Distributed Systems (HS 2019)
Note: This course is part of the course "Computer Systems" (252-0217-00L). Visit the page of the full course held together with Professor Roscoe here.
This course introduces the fundamentals of distributed systems. We study different protocols and algorithms that allow for fault-tolerant operation, and discuss practical systems that implement these techniques. The objective of the course is for students to understand the theoretical principles and practical considerations of distributed systems. This includes the main models of fault-tolerant distributed systems (crash failures, byzantine failures, and selfishness), and the most important algorithms, protocols and impossibility results. By the end of the course, students should be able to reason about various concepts such as consistency, durability, availability, fault tolerance, and replication.

Data for this task
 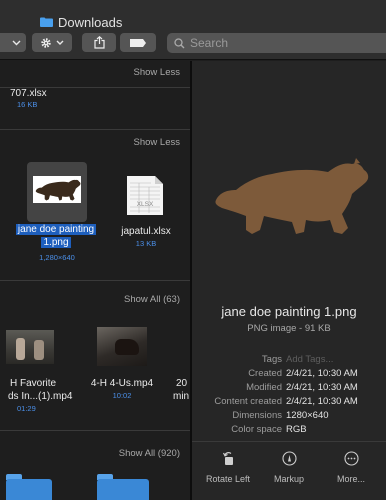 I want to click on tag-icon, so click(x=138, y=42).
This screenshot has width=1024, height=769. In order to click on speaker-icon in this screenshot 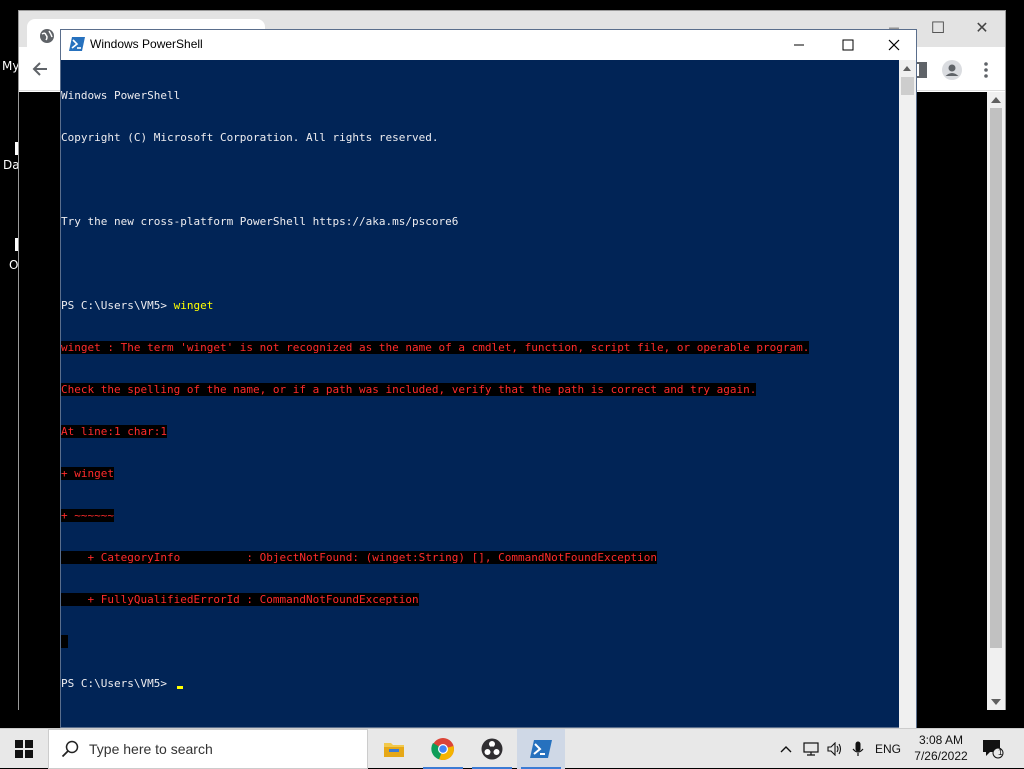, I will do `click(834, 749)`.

---

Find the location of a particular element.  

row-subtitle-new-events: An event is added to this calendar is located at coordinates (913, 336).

...

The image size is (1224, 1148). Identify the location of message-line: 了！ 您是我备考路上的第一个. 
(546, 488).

What this exercise asks
1. In the course description, why does the note point readers to another course page? Answer in one to three sentences.
2. Show every line of the rows that contains the string "location", with case counting.
The course text and the rows are unrelated to each other.

Answers to the tasks
1. The note points readers elsewhere because this course is part of the larger course "Computer Systems" (252-0217-00L). The linked page is for that full course, which is held together with Professor Roscoe.

2.
Find the location of a particular element.  
The image size is (1224, 1148). Identify the location of message-line: 了！ 您是我备考路上的第一个. 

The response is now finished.